CNI is a specification and libraries for writing plugins to configure network interfaces in Linux containers. Popular CNI plugins include:

  • Calico
  • Flannel
  • Weave Net
  • Cilium

Service Types

ClusterIP

  • Default service type
  • Internal cluster IP only
  • Only reachable within cluster
  • Useful for internal services

NodePort

  • Exposes service on each Node’s IP
  • Port range: 30000-32767
  • Automatically creates ClusterIP service
  • Useful for development and testing

LoadBalancer

  • Exposes service externally
  • Uses cloud provider’s load balancer
  • Automatically creates NodePort & ClusterIP services
  • Standard way to expose services to the internet

ExternalName

  • Maps service to DNS name
  • Useful for service discovery
  • No proxying involved
  • Used for external service integration

Ingress Controllers

Ingress provides HTTP/HTTPS routing to services.
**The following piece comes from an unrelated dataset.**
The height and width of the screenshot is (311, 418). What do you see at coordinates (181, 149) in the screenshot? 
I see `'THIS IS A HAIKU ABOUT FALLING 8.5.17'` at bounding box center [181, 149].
Benefits include:

  • URL path-based routing
  • SSL/TLS termination
  • Name-based virtual hosting
  • Load balancing
  • Custom rules for routing

Popular Ingress controllers:

  • NGINX Ingress Controller
  • HAProxy
  • Traefik
  • Ambassador

Network Policies

Network Policies specify how groups of Pods are allowed to communicate:

  • Pod-level firewall rules
  • Namespace isolation
  • Ingress and egress rules
  • Label selector-based policies

Example Network Policy:

apiVersion: networking.k8s.io/v1
kind: NetworkPolicy
metadata:
name: test-network-policy
spec:
podSelector:
matchLabels:
role: db
policyTypes:
- Ingress
- Egress
ingress:
- from:
- podSelector:
matchLabels:
role: frontend
ports:
- protocol: TCP
port: 6379

DNS in Kubernetes

Kubernetes provides DNS-based service discovery:

  • Service discovery via DNS names
  • Pod DNS naming convention
  • Namespace-based DNS resolution
  • Cluster DNS service (CoreDNS)

Best Practices

  1. Security

    • Use Network Policies to restrict traffic
    • Implement proper segmentation
    • Follow least privilege principle
  2. Performance

    • Choose appropriate CNI plugin
    • Monitor network latency
    • Use appropriate service types
  3. Scalability

    • Plan IP address space carefully
    • Consider multi-cluster scenarios
    • Use appropriate load balancing
  4. Troubleshooting

    • Use proper logging
    • Monitor network metrics
    • Implement tracing

Conclusion

Understanding Kubernetes networking is crucial for building robust, scalable applications. This post covered the fundamentals, but there’s always more to learn about specific implementations and advanced scenarios.